Having a problem with WordPress Ajax calls. In the development environment and in the admin mode on the production server, the ajax works perfectly. When the JQuery post call is made by the same code and with the same, well formatted, request data on the front-end, it fails. Debugged the client side and got the same server response with both the Safari Web Inspector and the Chrome Developer tools. The error message is Internal Server Error (500). What’s going on with IIS 10.0 ? How to set up IIS to accept front-end Ajax calls? Should I install Ajax.Net ?
500 internal server error is an irritating all-you-cannot-eat message. To trace the error, first look at the logs of IIS to discover something more about the infamous error, and second, find and look at the WordPress plugins and themes, ie. the PHP code. The typical cause is conflicts between plugins and/or themes, including child theme with your code. It’s true for other technologies as well, always look at the web site installation, identify possible conficts, and check out your server side code.
IIS detailed error log
1. On Windows Server 2008/2012 you can use Advanced Logging option of IIS 7.5 or 8. You may need to download and install it from Microsoft. Check out the latest version if it’s already available for IIS 10.

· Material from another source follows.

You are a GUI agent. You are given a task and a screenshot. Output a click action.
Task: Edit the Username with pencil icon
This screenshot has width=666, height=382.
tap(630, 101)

2. Go to the server. Just to be sure, look at the folders of PHP and website if permissions are set properly. Open IIS Manager, select server and website. Enable Trace Logging for Failed Requests regardless of the use of the Advanced Logging option. In the Actions pane at the Configure group, click Failed Request Tracing and set the directory you will use:
3. Open your web browser and load the website. When needed, activate whatever you need to run the AJAX call, for example click on a button if that initiate the call. Recheck AJAX ‘data’ request if it’s really formatted well.
4. Go back to the server, find the log directory where you will be greated by a couple of large xml files. Open the latest one the IIS generated when serving your site’s request. If you run into an access error, copy the file into a folder where you have open/read permissions. Well, you’ll spend some time to locate the line you really wanted to see. Like this:
Now we know that in this case the 500 error is triggered by ‘Reached the end of the file’. That rarely means the PHP had problems reading a physical file though.
WP plugin conflicts at handling AJAX calls
1. Must do checklist
– Step A: disable all other plugins or themes.
– Step B: reload the web site on the client side. Check out if the 500 error pops up. If not, activate the next plugin.
– Step C: go back to Step B and repeat it until the suspect has been caught. If you are lucky.
If not, your code is likely in conflict with WordPress (PHP installation) or parent theme.
2. PHP, WordPress and your code
Probably you are unlucky and found nothing so far. Switch on WP debug mode (wp-config.php) and see if it helps locate suspects:
define( 'WP_DEBUG', true );
// Debug log file is /wp-content/debug.log:
define( 'WP_DEBUG_LOG', true );
// Disable display of errors and warnings not to distract visitors any longer
define( 'WP_DEBUG_DISPLAY', false );
ini_set( 'display_errors', 0 );
// Use developer versions of core JS and CSS files when you need so
// define( 'SCRIPT_DEBUG', true );
Likely found something relevant here.
You may want to diagnose and look at admin-ajax.php to see how server responses (How ? Use Chrome Developer tools for example). Initially admin-ajax.php was used for autosave, post locking and log-in expiration warnings. You will notice third party plugins polling this file frequently, thinking it’s a horse race, that may cause problems without any code error, but doing nothing good at all. Each POST request had a corresponding PHP script execution on the server using expensive CPU time.
4. Your code
We all have bad days and write bad codes, and sometimes need another two eyes to catch the obvious. Invite someone to look at your code and offer a free cup of tea.